In some scenarios, users may compile a module multiple times and each time it takes a long time to build a TensorRT engine in the backend. Engine caching will boost performance by reusing previously compiled TensorRT engines rather than recompiling it every time, thereby avoiding recompilation time. When a cached engine is loaded, it will be refitted with the new module weights.

To make it more efficient, as long as two graph modules have the same structure, even though their weights are not the same, we still consider they are the same, i.e., isomorphic graph modules. Isomorphic graph modules with the same compilation settings will share cached engines.

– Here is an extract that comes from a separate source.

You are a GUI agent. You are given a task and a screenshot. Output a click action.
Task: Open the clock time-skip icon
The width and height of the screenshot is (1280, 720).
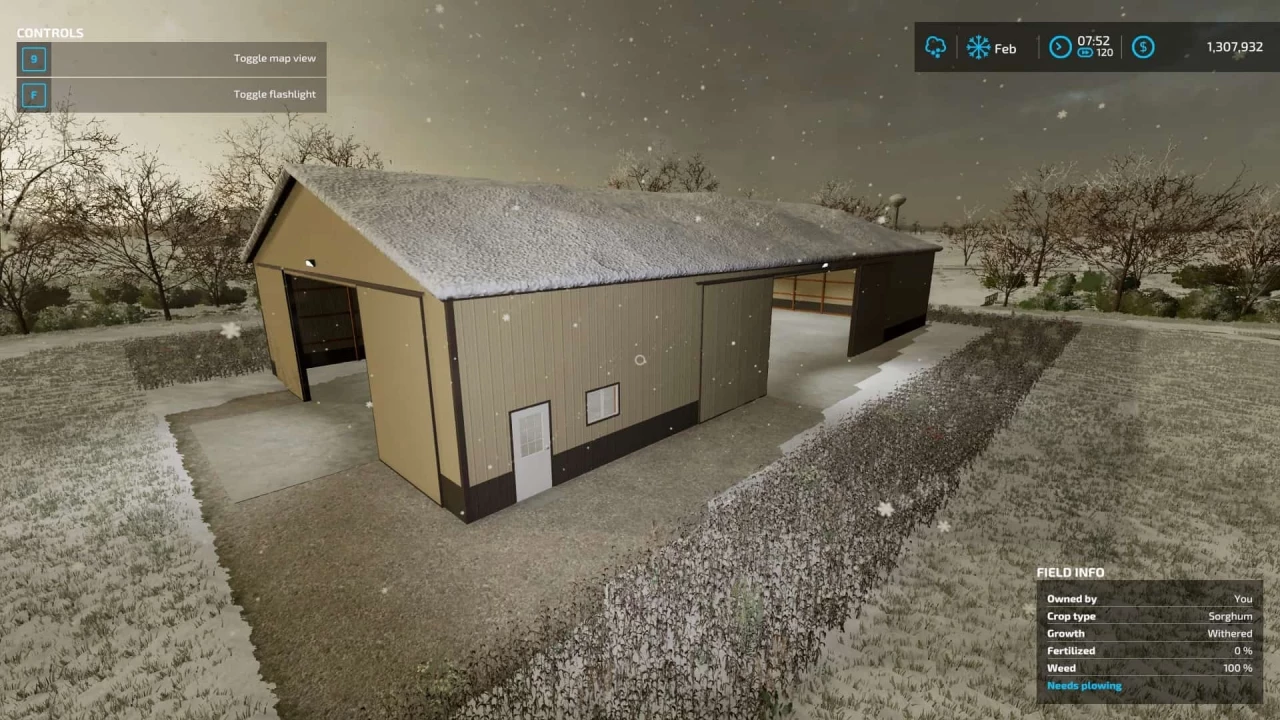tap(1059, 47)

We implemented DiskEngineCache so that users can directly use the APIs to control how and where to save/load cached engines on the disk of the local machine. For exmaple,

trt_gm = torch_trt.dynamo.compile(
    exp_program,
    tuple(inputs),
    make_refitable=True,
    cache_built_engines=True,
    reuse_cached_engines=True,
    engine_cache_dir="/tmp/torch_trt_engine_cache"
    engine_cache_size=1 << 30,  # 1GB
)

In addition, considering some users want to save to or load engines from other servers, clusters, or cloud, we also provided a base class BaseEngineCache so that users are able to easily implement their own logic to save and load engines. For example,

class MyEngineCache(BaseEngineCache):
    def __init__(
        self,
        addr: str,
    ) -> None:
        self.addr= addr

    def save(
        self,
        hash: str,
        blob: bytes,
        prefix: str = "blob",
    ):
        # user's customized function to save engines
        write_to(self.addr, name=f"{prefix}_{hash}.bin", content=blob)

    def load(self, hash: str, prefix: str = "blob") -> Optional[bytes]:
        # user's customized function to load engines
        return read_from(self.addr, name=f"{prefix}_{hash}.bin")

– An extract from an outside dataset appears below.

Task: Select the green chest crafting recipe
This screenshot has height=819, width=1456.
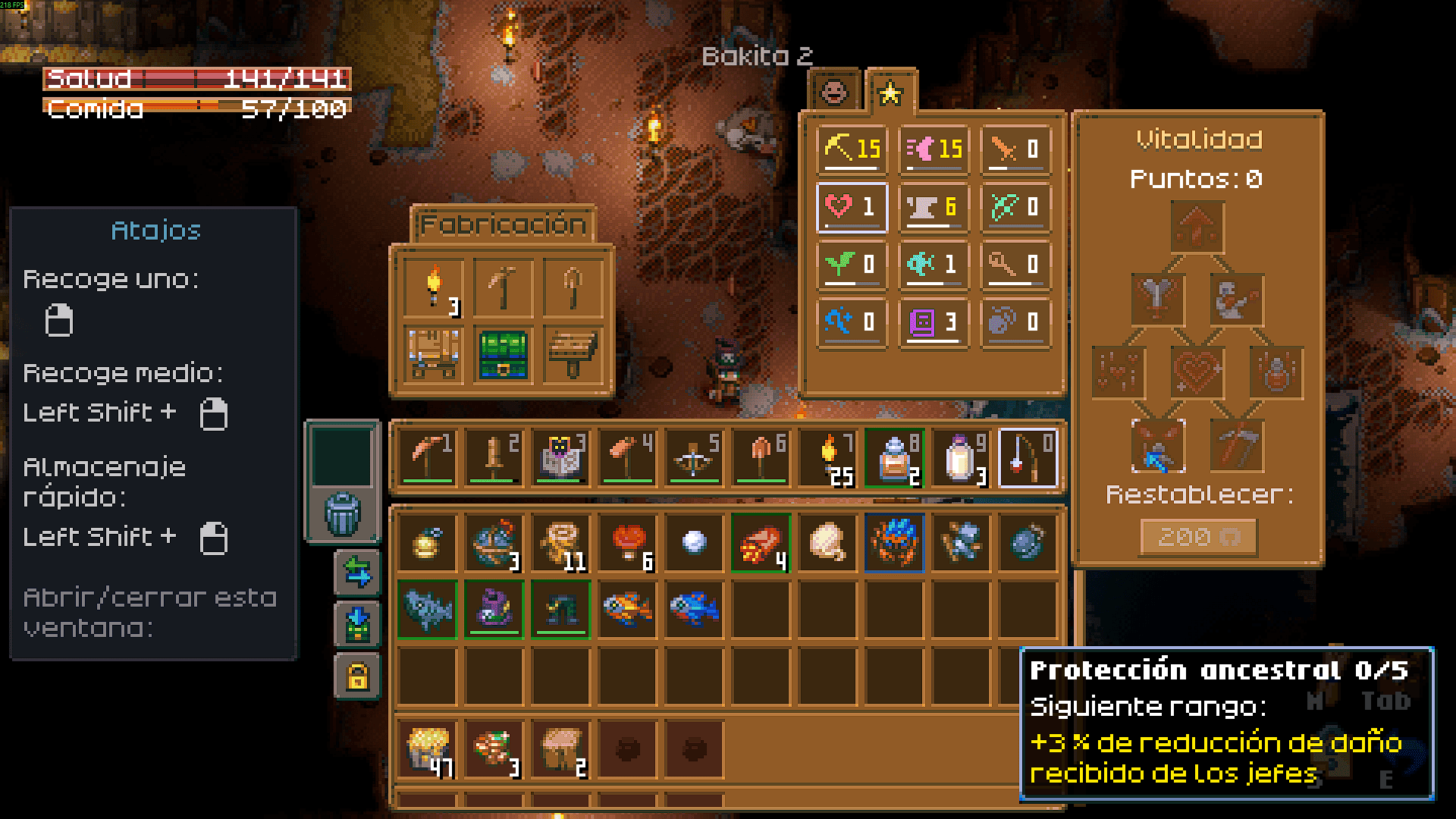Action: click(503, 355)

trt_gm = torch_trt.dynamo.compile(
    exp_program,
    tuple(inputs),
    make_refitable=True,
    cache_built_engines=True,
    reuse_cached_engines=True,
    custom_engine_cache=MyEngineCache("xxxxx"),
)

CUDA Graphs

In v2.5.0 CUDA graph support for in engine kernel launch optimization has been added through a new runtime mode. This mode can be activated from Python using

import torch_tensorrt 

my_torchtrt_model = torch_tensorrt.compile(...)

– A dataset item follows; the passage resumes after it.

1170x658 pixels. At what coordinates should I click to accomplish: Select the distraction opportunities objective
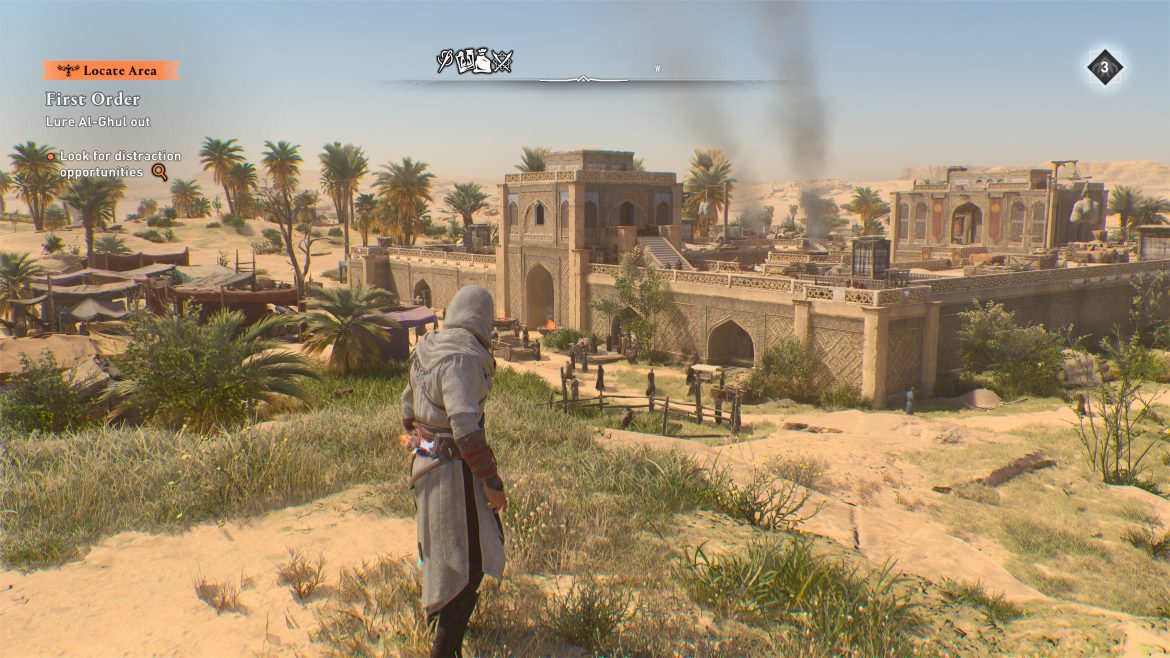click(120, 163)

with torch_tensorrt.runtime.enable_cudagraphs():
    my_torchtrt_model(inputs)

This mode works by creating CUDAGraphs around individual TensorRT engines which improves their efficiency. It creates graph through a capture phase which is tied to the input shape to the engine. When the input shape changes, this graph is invalidated and the graph is automatically recaptured.

Model Optimizer based Int8 Quantization(PTQ) support for Linux

This version introduces official support for the int8 Quantization via modelopt (https://github.com/NVIDIA/TensorRT-Model-Optimizer) 17.0 for Linux.
Full examples can be found at https://github.com/pytorch/TensorRT/blob/main/examples/dynamo/vgg16_ptq.py
running the vgg16 example for int8 ptq

step1:  generate checkpoint file for vgg16:
cd examples/int8/training/vgg16
python main.py --lr 0.01 --batch-size 128 --drop-ratio 0.15 \
--ckpt-dir $(pwd)/vgg16_ckpts --epochs 20 --seed 545
this should produce a ckpt file at examples/int8/training/vgg16/vgg16_ckpts/ckpt_epoch20.pth

step2: run int8 ptq for vgg16:
python examples/dynamo/vgg16_fp8_ptq.py --batch-size 128 \
--ckpt=examples/int8/training/vgg16/vgg16_ckpts/ckpt_epoch20.pth \
--quantize-type=int8

LLM examples

We now offer dynamic shape support for all converters (covering core ATen operations). Dynamic shapes are widely utilized in leading LLM models, where input sequence lengths may vary. With this release, we showcase full graph compilation for Llama2 and GPT2 models using Torch-TensorRT. For detailed examples, please refer to our documentation.